## [ABOUT THIS EXERCISE]
Give again exactly the lines that run from the start of the records to the line holding "Task: Select the Address 1: City field", both ends counted. Do not include the pictures.
··· DATASET EXCERPTS ···
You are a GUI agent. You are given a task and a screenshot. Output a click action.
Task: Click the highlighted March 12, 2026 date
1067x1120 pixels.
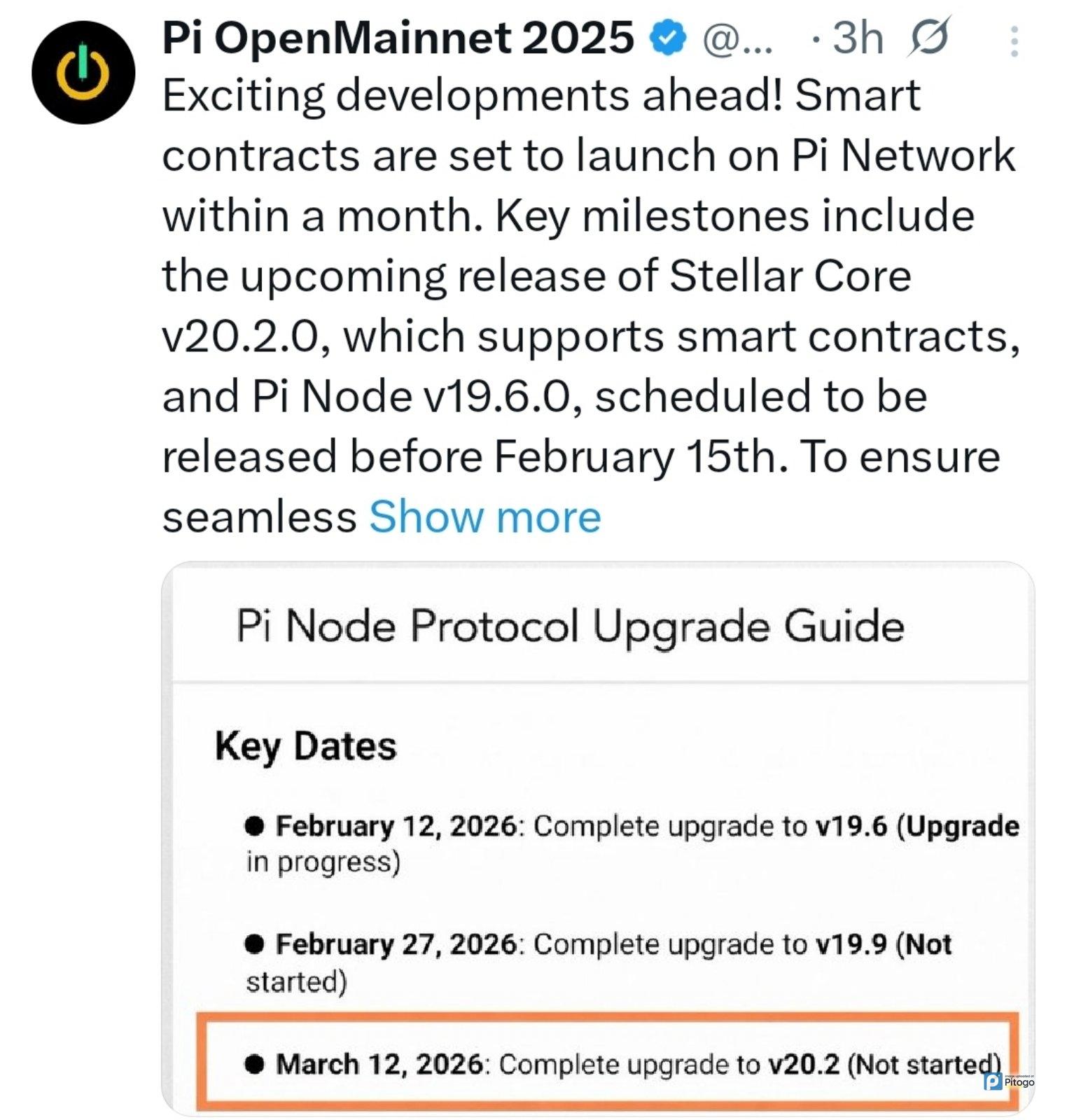tap(379, 1064)
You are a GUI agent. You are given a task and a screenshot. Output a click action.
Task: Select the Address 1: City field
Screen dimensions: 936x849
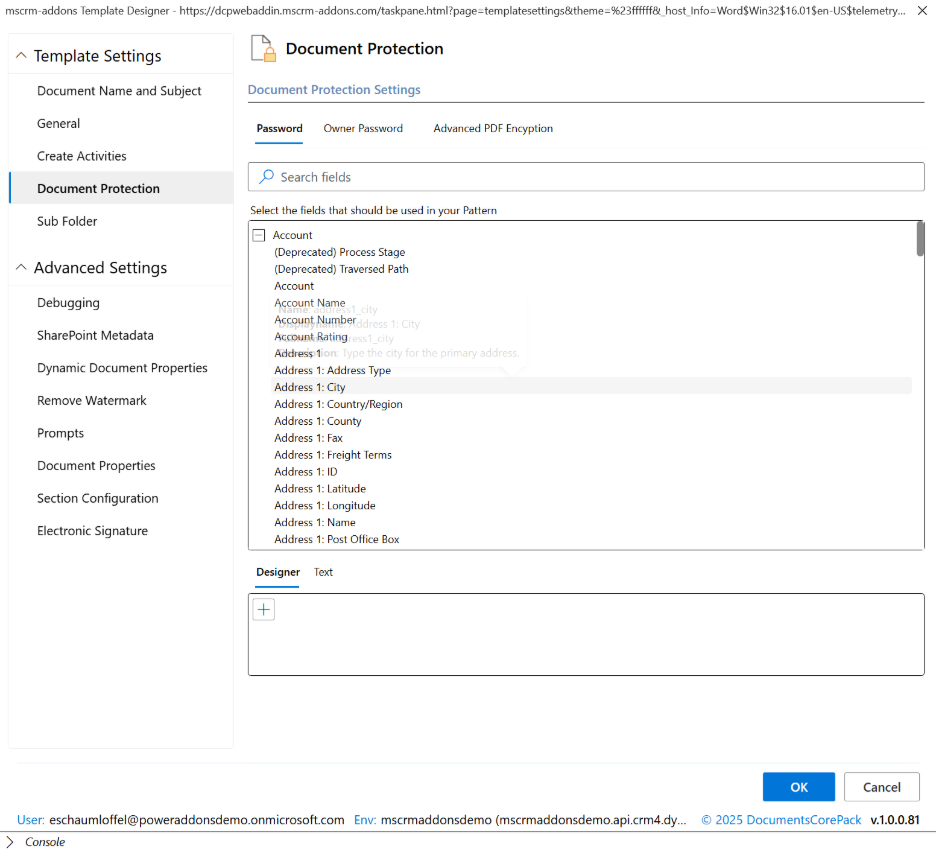310,387
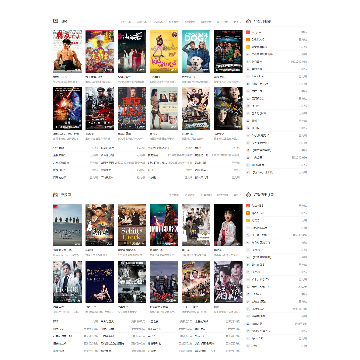Click the TV series section header icon
The image size is (360, 360).
coord(55,194)
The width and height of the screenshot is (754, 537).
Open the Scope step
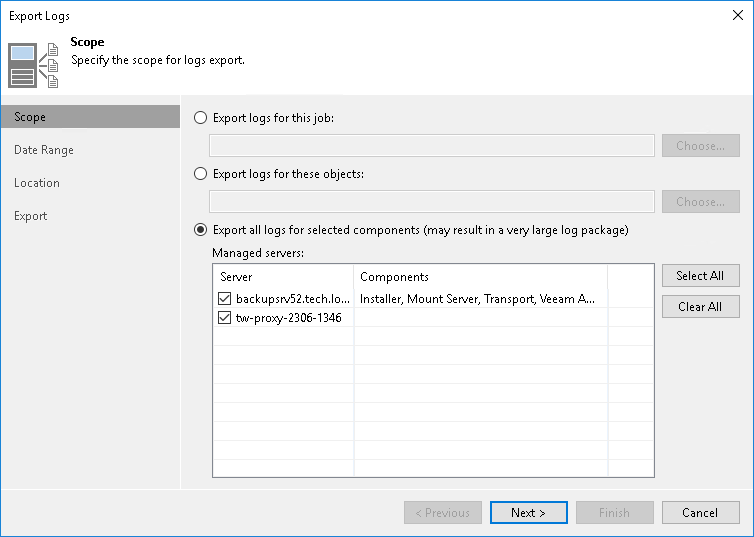pyautogui.click(x=30, y=117)
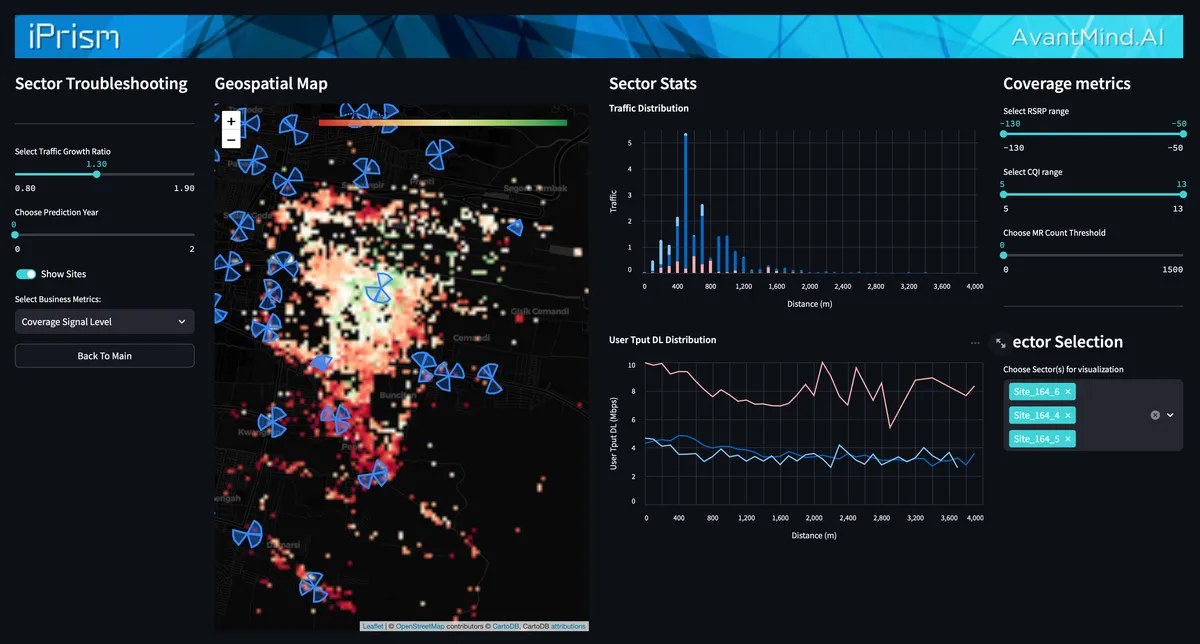Remove the Site_164_4 sector tag
1200x644 pixels.
pos(1068,415)
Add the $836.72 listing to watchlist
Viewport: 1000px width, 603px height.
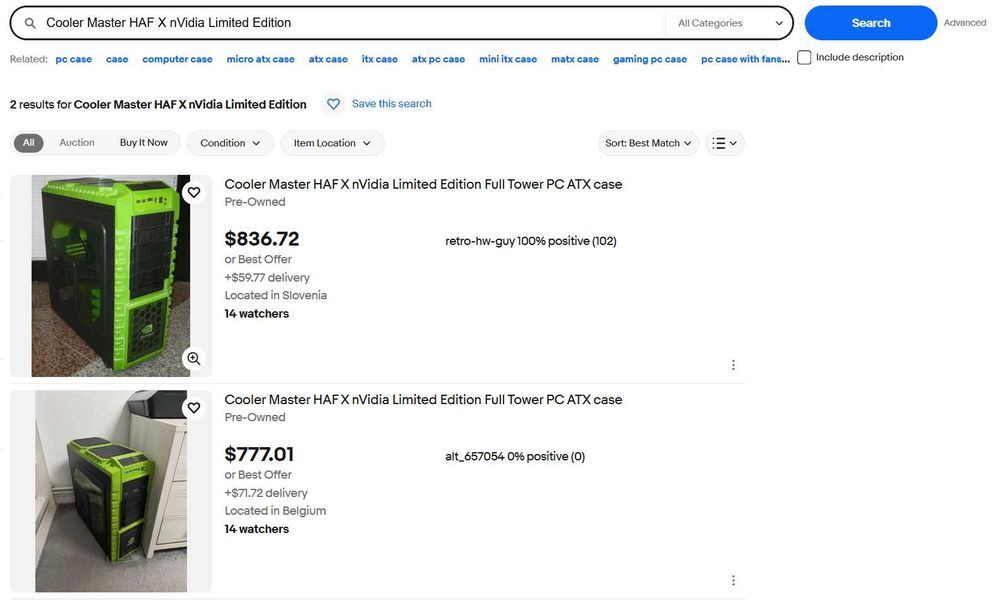pyautogui.click(x=194, y=192)
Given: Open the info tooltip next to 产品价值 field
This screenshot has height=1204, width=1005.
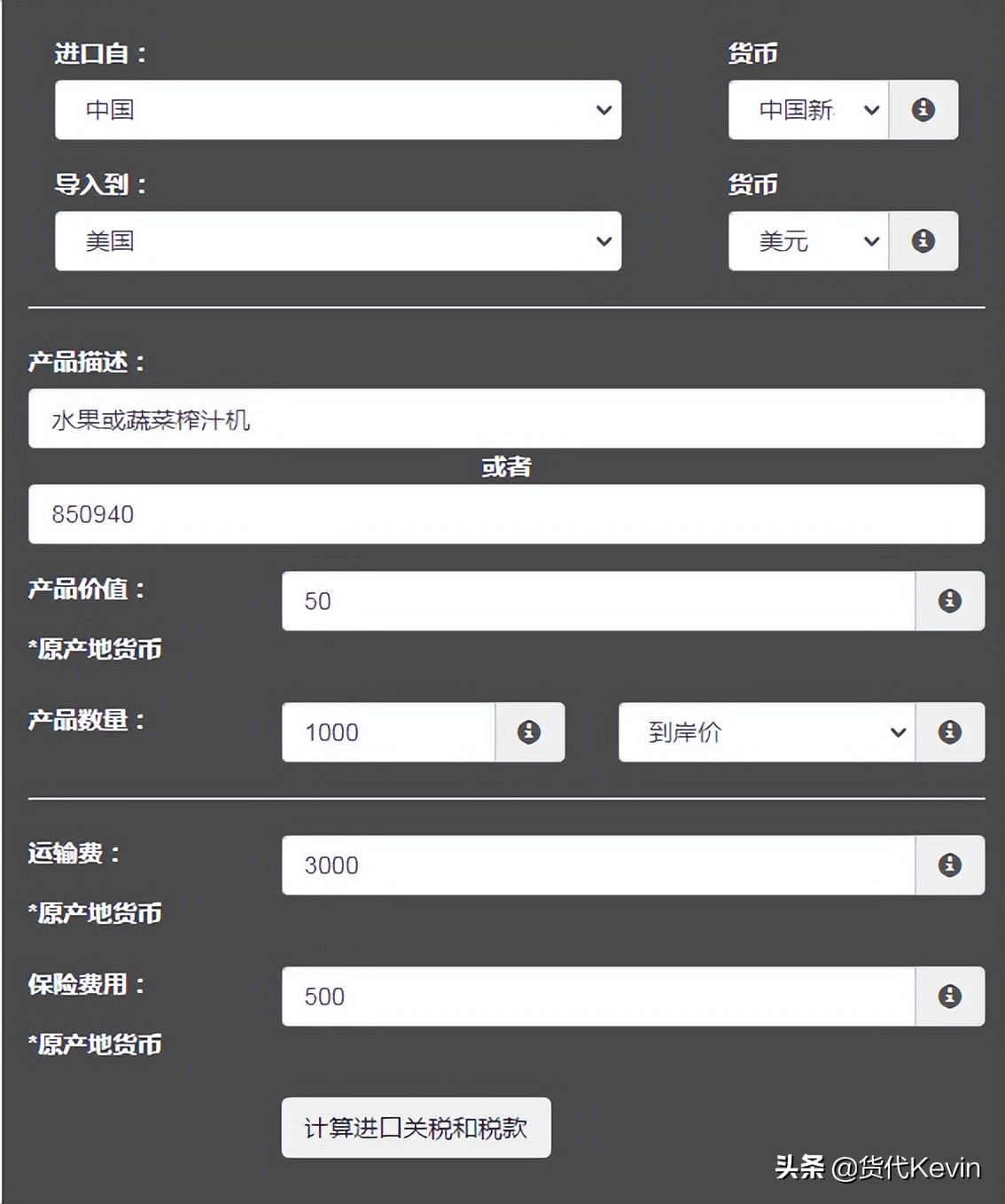Looking at the screenshot, I should pos(949,600).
···
## [SOLUTION TO THE PROBLEM]
You are a GUI agent. You are given a task and a screenshot. Output a click action.
Task: Click the highlighted March 12, 2026 date
1067x1120 pixels.
tap(379, 1064)
You are a GUI agent. You are given a task and a screenshot. Output a click action.
Task: Select the Address 1: City field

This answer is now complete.